Saturday, September 9, 2017

Canning Home Raised Rabbit and Vegetables for Winter Food


September is when we are busy putting up lots of food for winter.  This is a satisfying feeling, rather like graduation. The efforts expended in earlier months to feed ourselves prove fruitful.  

Some end-of-season herbs, I dry, crumble, and store in jars. I particularly love lemon balm, mints, and red clover in teas. Anise hyssop is good, too. I also save and dry orange peel throughout the year (great in pea soup and teas).  This year, I decided to dry nasturtium and mustard leaves,  to enjoy their pungent flavors in winter onion dips and baked potatoes.  (Nasturtium tastes like horseradish).

Other foods I can in mason jars, starting with vegetables.  Last week, I canned about 15 quarts of kohlrabi, beets, cabbage, broccoli leaves, and mixed vegetable broth (from tough stalks). (Question: Does anyone really LIKE kohlrabi?  It looks like an alien softball and the flavor is turnip-like, but it grows easily here.)

This week has been devoted to processing the rabbits, a time consuming, week-long endeavor for my husband and me.  We raised 15 healthy Flemish giants this year. (An adult is bigger than a house cat). Six will go to a young mom in Willow who will return them (or six others, since 6 become 36 pretty quickly) to us in the spring. The other 9 will yield plenty of food this winter.

After what I hope has been a happy and healthy life for the rabbits,  Bryan shoots them quickly with a .22.  To skin them with a super sharp Cutco knife, he built a plastic, waist-high abattoir and pulls up a little bench.  Saving the hides requires meticulous work, requiring about an hour per rabbit, so he harvests three in a morning.  That is about all I can cook in a day, anyway, if I expect to accomplish anything else.  

Friday, August 18, 2017

Walking Tour of a Remote, Off-Grid Home in Alaska

I'm not sure what people envision when they hear that someone lives in a remote home in Alaska.  Certainly, the places I have visited vary quite a bit.  Even cabins for the tourist industry can be stunning resorts or, more often, modest fish camps.  Many homes we fly over and visit are in a constant state of transition - Tyvek on one side or a new plywood Arctic entry or the ever necessary additional storage buildings surrounded by a motley collection of trucks, RVs, ATVs, snowmachines, and boats.  We, too, have added structures and vehicles bit by bit since we bought the undeveloped land in 2007, but being a bit of a neatner family, we maintain a pretty orderly looking place, inside and out.
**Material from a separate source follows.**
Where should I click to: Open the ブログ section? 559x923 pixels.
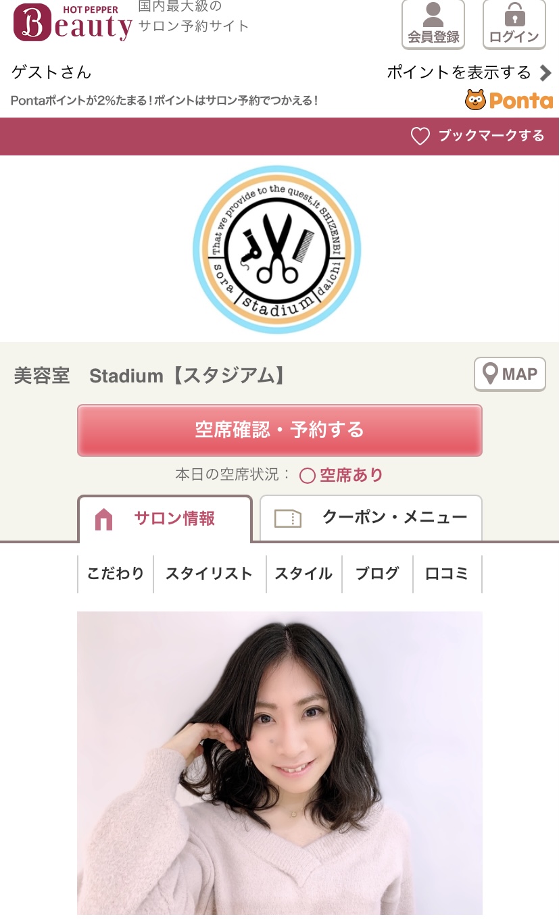coord(378,574)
Below is a tour of this remote homestead.

Home sweet home
If you flew by float plane air taxi to visit in summer (there are no roads over the mountains, bogs, or forests here), you would chug up to one of our two little wooden docks.  If our little plane or kayak were in the way, the pilot would maneuver toward a part of the shore with few trees (in the bog or among the fool's huckleberry) and jump into the water (in waders) to tie the plane to some bushes.  You would step down onto the float and then leap to shore.

Our five acre property is on the east side of the lake, looking west at two mountains (beautiful sunsets in winter).  No other homes are in view. (The other full time family lives on the same side of the lake as we do, and I do not know of any other full time residents within many miles.  30?  Uninhabited state land surrounds the lake.   I love the view, which varies, hour by hour, and season by season, from Alpen glow to auroras to storm weather barreling through the gaps in the mountains.